Но страх быстро покинул меня. Я смотрел ему прямо в глаза, готовый к сопротивлению, я все знал, обо всем вспомнил, словно все произошло только что. Пожалуй, не то что вспомнил, это жило во мне, порожденное инстинктом, это извечное презрение. Я не сводил глаз и с четырех его спутников, это они налетели на меня в тесном переулке, тогда, когда все началось. Не знаю, что бы я сделал, если б они сейчас двинулись на меня, как в тот раз, но меня не испугали их взгляды, точно ружья, направленные мне в сердце. Исцеляющая ненависть, как вино, придала мне сил.
Решись, муселим, и начнется для тебя курбан. Откуда ему было знать, как горько он пожалеет об упущенной возможности!
— Мы еще встретимся, дервиш.
Дай боже, подумал я, но не промолвил ни слова. Ничего другого, кроме грубых слов, я бы не смог сказать и тогда не увидел бы больше ни его, ни кого-либо другого.
Они повернули лошадей и промчались мимо.
Они убегали из города!
Будь у меня время, я вышел бы на дорогу и посмотрел бы им вслед, проклиная и наслаждаясь той минутой, которая снова соединит нас.
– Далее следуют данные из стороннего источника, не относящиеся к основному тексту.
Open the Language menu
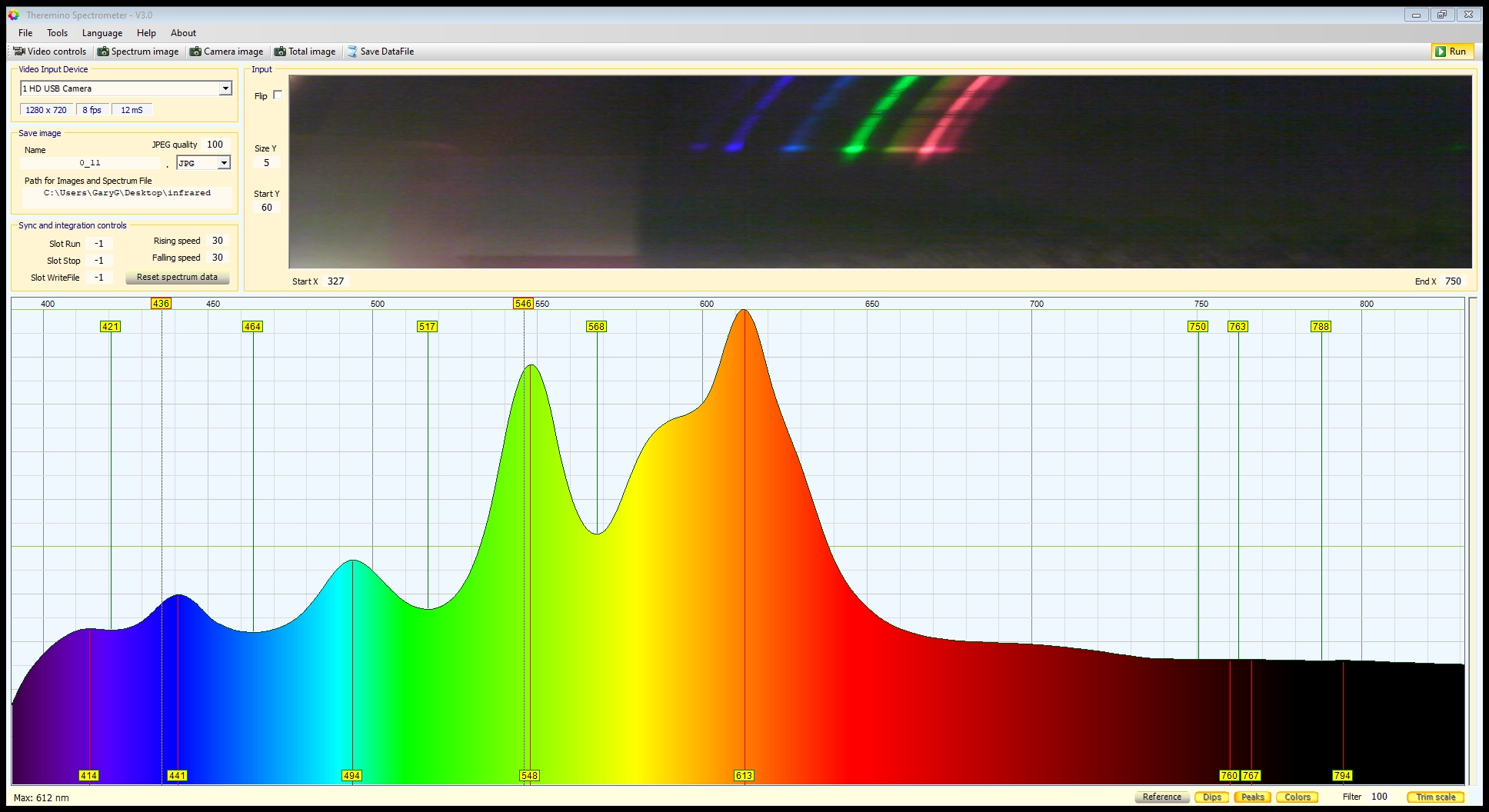Image resolution: width=1489 pixels, height=812 pixels. (102, 33)
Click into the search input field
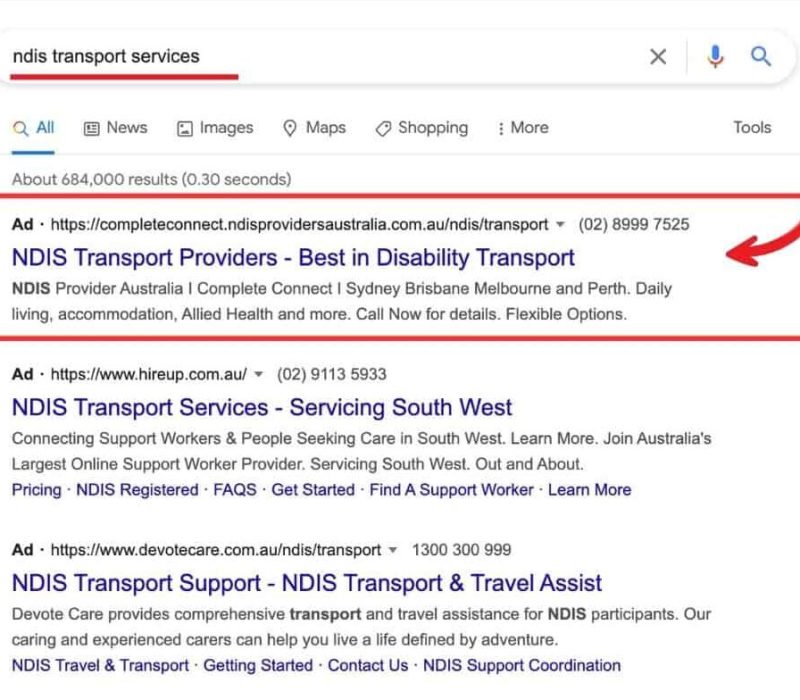 tap(320, 56)
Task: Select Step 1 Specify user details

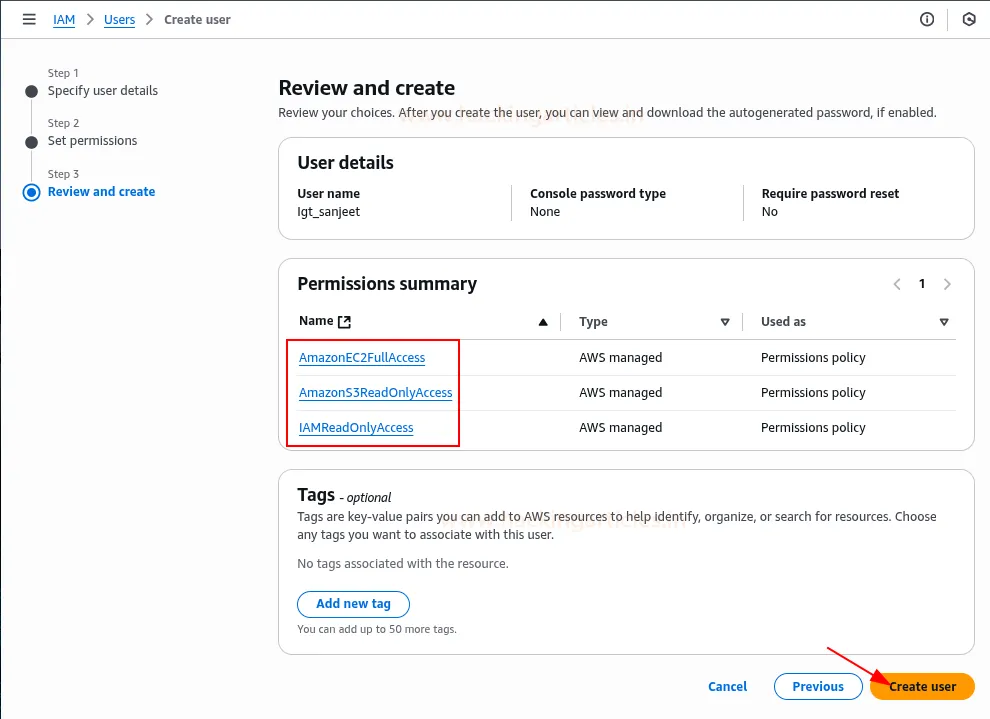Action: click(x=102, y=91)
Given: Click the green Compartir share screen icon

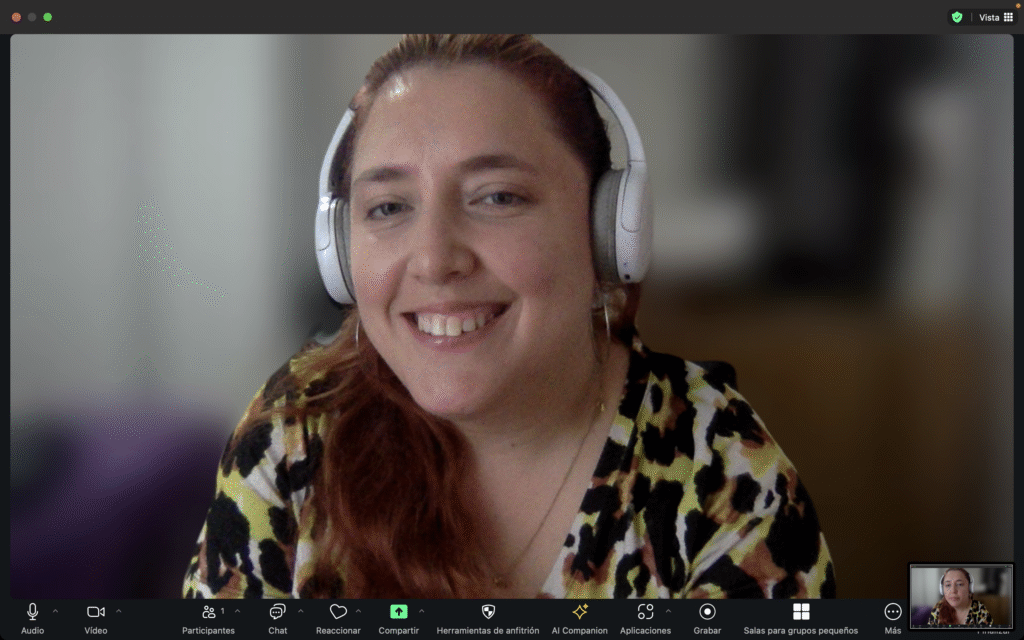Looking at the screenshot, I should point(398,611).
Но я не мог терять ни секунды, кончилось мое ожидание. Муселим убегает. Значит, свершилось. Не напрасно бросил я семя.
Я не испытывал стыда, исчезли неловкость, раскаяние. Мне нечего стыдиться и не в чем раскаиваться, я могу гордиться, могу радоваться тому, что я не на стороне зла. Бог рассудил, народ исполнил: ненависть принадлежит не мне одному. Я не одинок, я не колеблюсь, я бодр, как всякий добрый верующий, знающий, что на его стороне всевышний.
Я поспешил в город, навстречу попадались редкие прохожие, они были растерянные, словно случайно уцелели после дикой свалки, воспламенившей эти улицы.
В чаршии не было ни души. У здания суда тоже. Двери были сорваны, окна разбиты, на полу валялись бумаги.
Али-хаджа на корточках собирал протоколы, записи, решения, бесчисленные бумаги, груды свидетельств греховности и жестокости. Люди записывают все, что делают. Неужели они не считают себя жестокими?
Я тоже нагнулся. Здесь записано преступление, которое более всего касается меня.
— Что ты ищешь?
— Хочу посмотреть, что они написали о моем брате.
— Зачем? Чтоб иметь оправдание своей ненависти? Я все это сожгу. Ведь вы, волки, станете копаться в этом дерьме, чтоб найти причину для новых преступлений.
— Хочешь оскорбить? Это нетрудно. Для этого нужна только наглость.
— Я не оскорбляю. Я издеваюсь. Потому что я страдаю.
— Из-за чего?
— Смилуйся, уйди. От людей я страдаю. Оставь меня в покое.
Я оставил его в покое, это было самое разумное. Защищенный безумием, он сильнее нас всех.
Я вошел в здание. Нигде не было ни души, как и тогда, когда я приходил ради брата. Та же давящая тишина, от которой начинает звенеть в ушах. Та же тревога от невидимых человеческих теней, прячущихся по закуткам. Только затхлость исчезла, в разбитые стекла и разваленные двери свободно влетал ветер.